Effects related to the particular nozzle geometry strongly affect the internal target beam features. For example, it is known, both experimentally and numerically, that the cluster formation process during a supersonic gas jet expansion is favoured by the Laval-type nozzle geometry compared to thin-walled nozzles. More specifically, the Laval exit geometry greatly enhances the collisions between the expanding atoms, leading to the formation of larger clusters along the jet propagation axis, which thus carry a higher mass and consequently provide an increase in the target density further downstream. However, the physical processes occurring during the expansion of a liquid are radically different to those governing the cluster formation during a gas expansion. In the latter case the clusters are formed as a result of collisional processes, whereas a droplet beam is the result of a disruptive fragmentation of the liquid state. Yet, whether the Laval-Type geometry still offers the ideal choice in this latter case is an open question. The nozzle geometry is here certainly still playing a major role, but the precise dependence of fundamental beam features such as the droplet size and droplet size distribution on the nozzle geometry is poorly understood. The situation appears to be even more challenging in the supercritical regime, where unpredictable effects related to the interplay of the gas and liquid phases make possible predictions even more challenging.
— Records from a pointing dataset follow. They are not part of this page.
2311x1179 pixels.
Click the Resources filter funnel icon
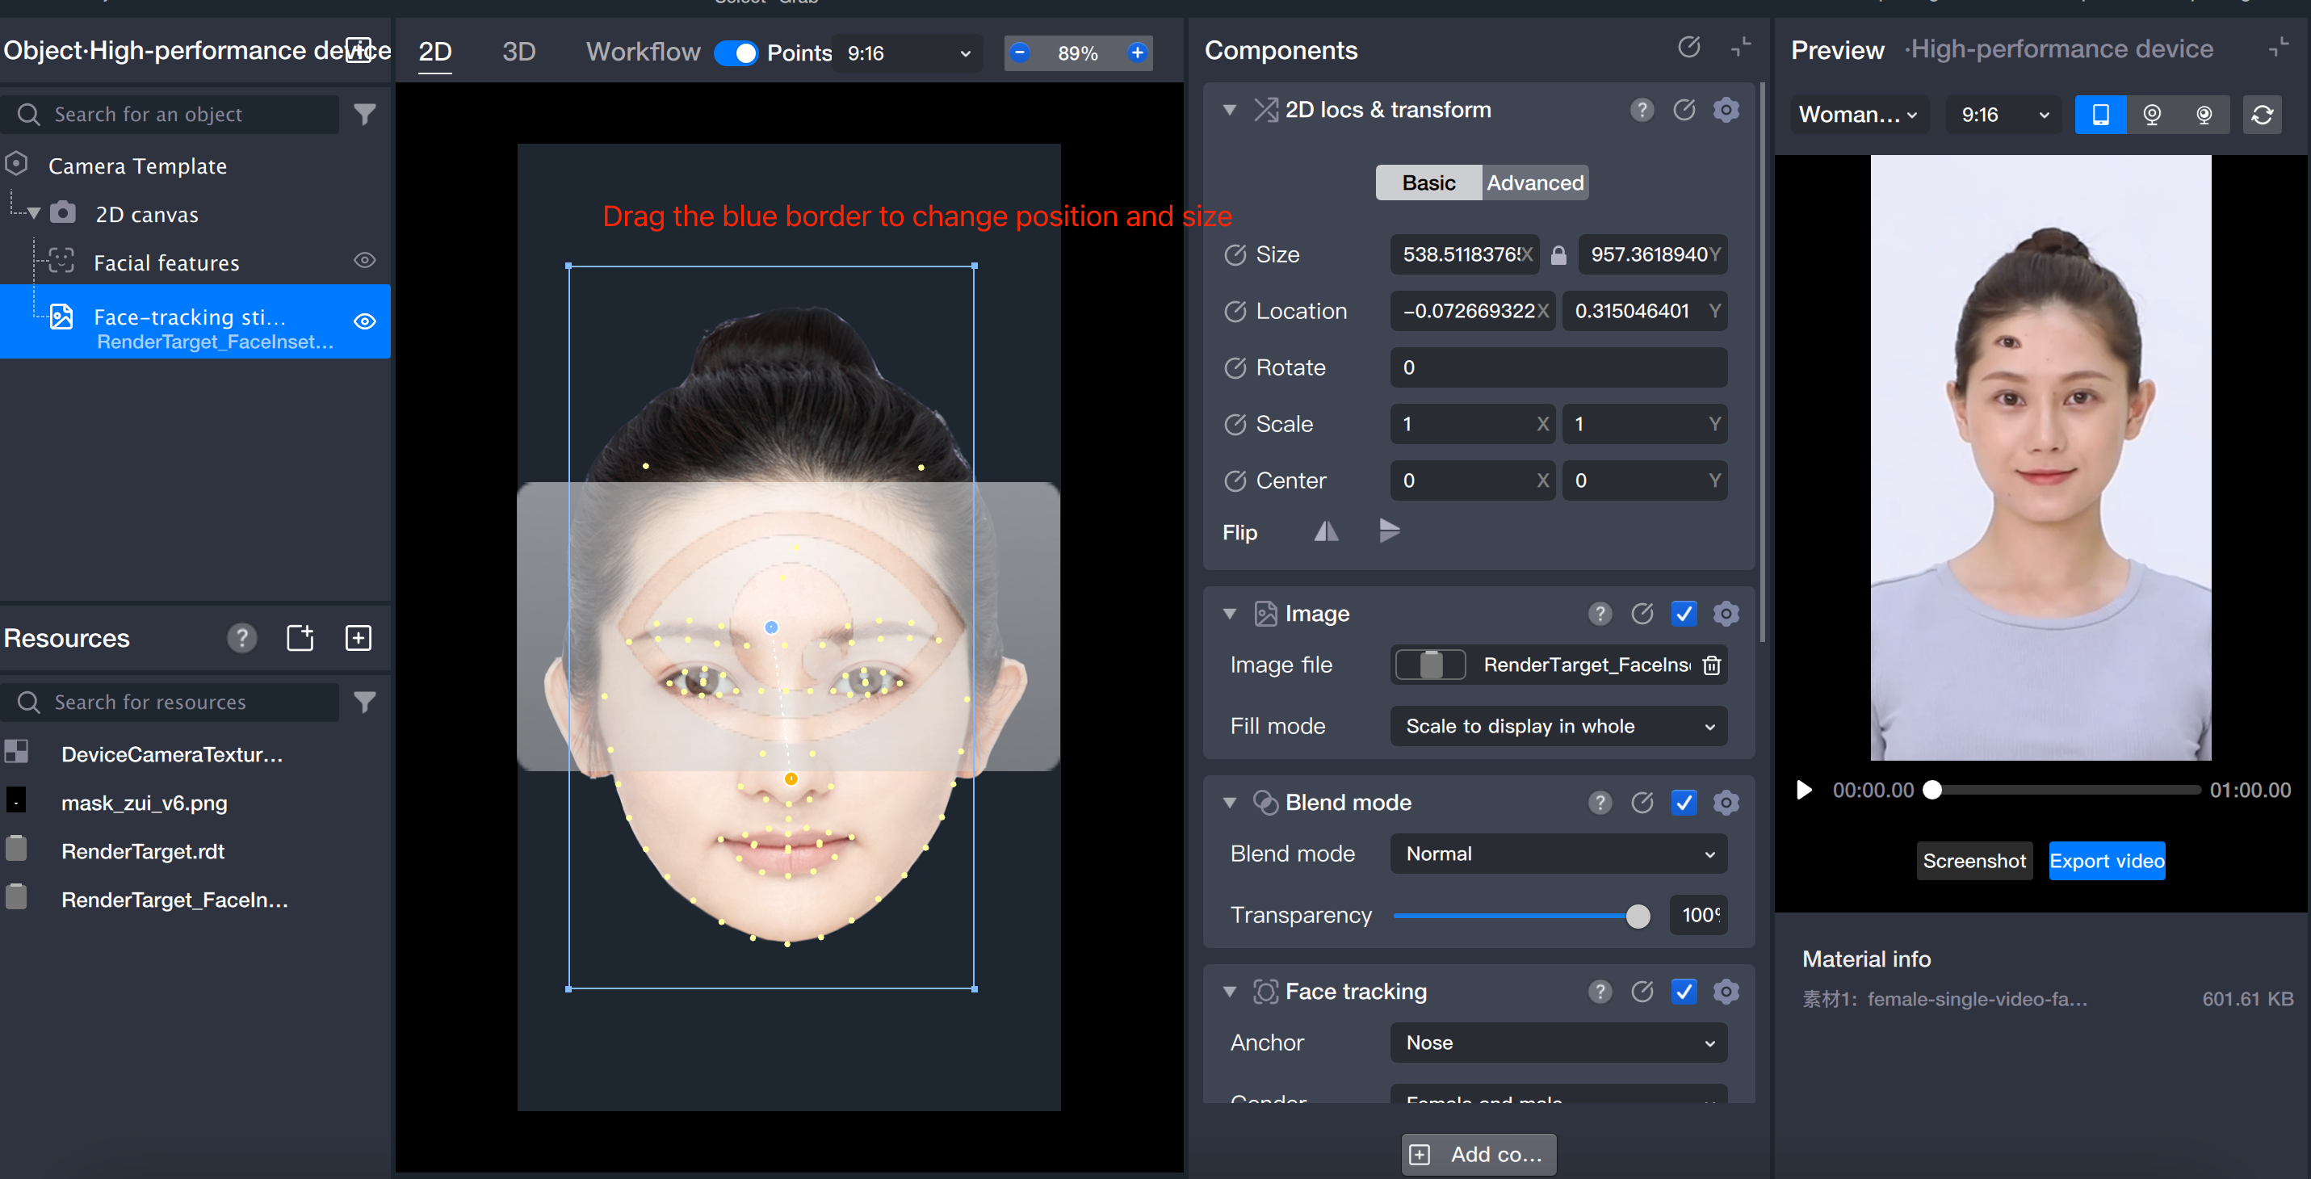(x=364, y=702)
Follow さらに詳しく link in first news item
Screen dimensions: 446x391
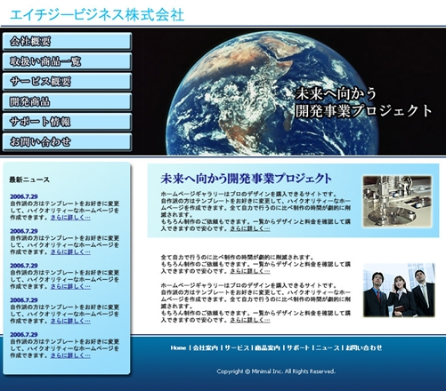tap(70, 218)
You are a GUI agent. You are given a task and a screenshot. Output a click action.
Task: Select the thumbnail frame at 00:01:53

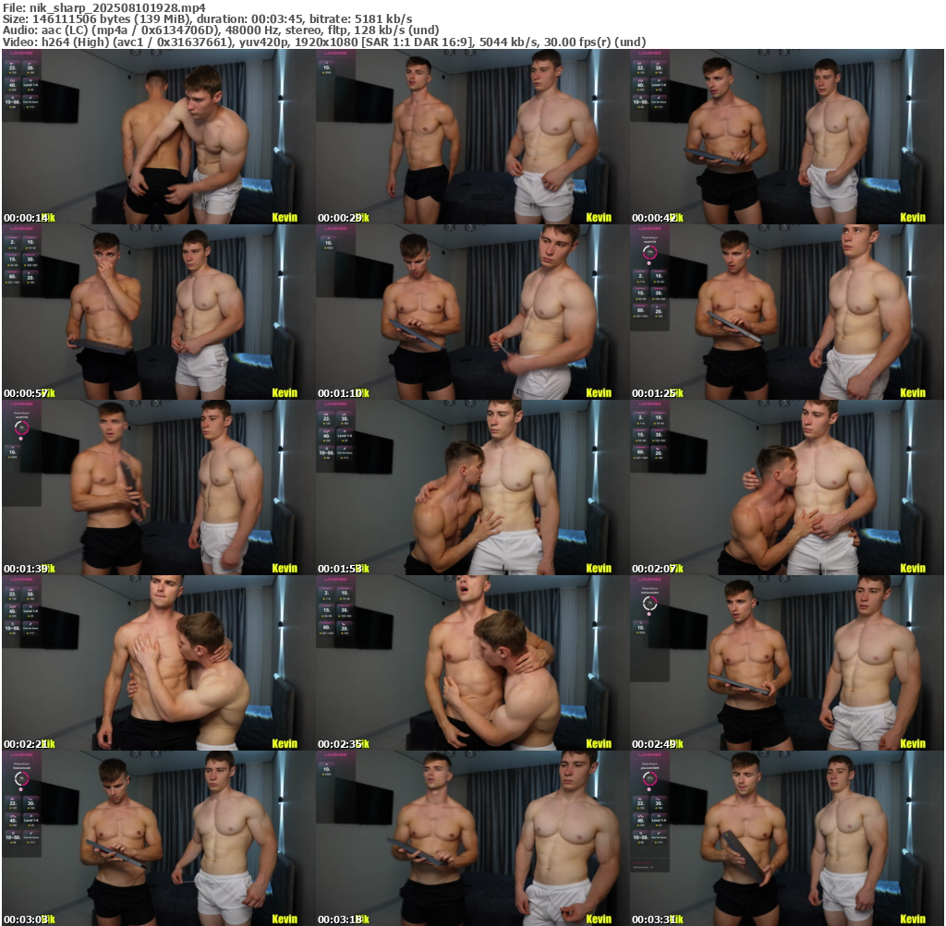pyautogui.click(x=472, y=487)
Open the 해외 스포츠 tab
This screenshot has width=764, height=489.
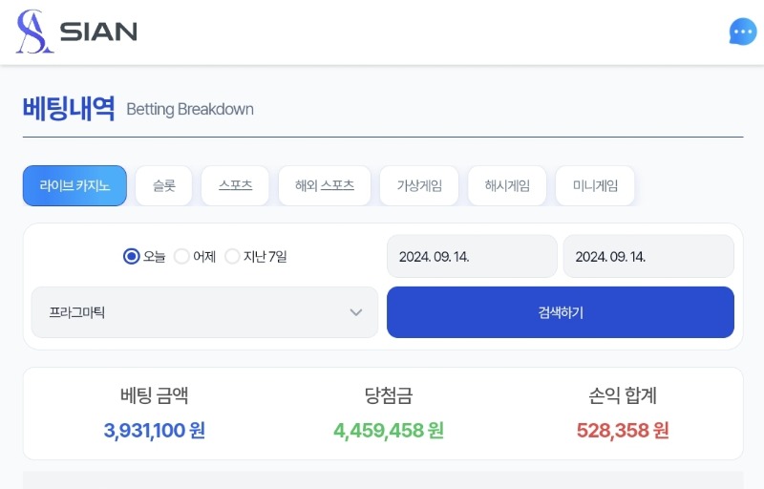tap(325, 185)
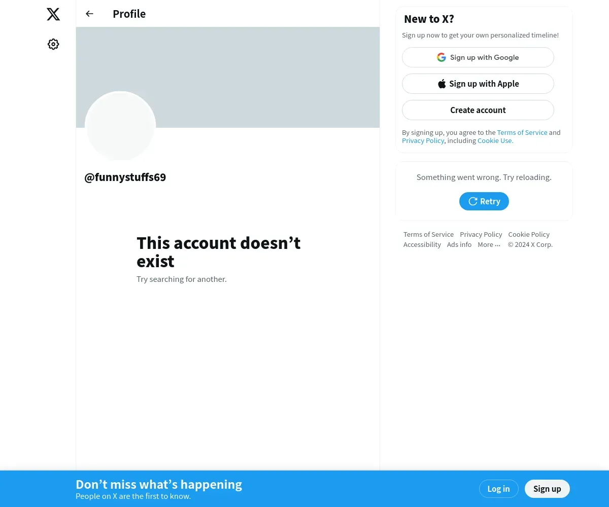This screenshot has width=609, height=507.
Task: Click Log in on the bottom banner
Action: [x=498, y=489]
Given the broad importance of the above topics, most of our efforts are currently devoted to the planning of experiments that aim at characterizing the droplet beam features under different regimes of interest for internal target development, for instance by means of light scattering techniques, which are very useful for the in situ characterization of the droplet target beam by investigating the light scattered off the target. The suitability of this technique for the detailed characterization of droplet beams has been proven during recent proof-of-principle experiments performed in our laboratory at IKF.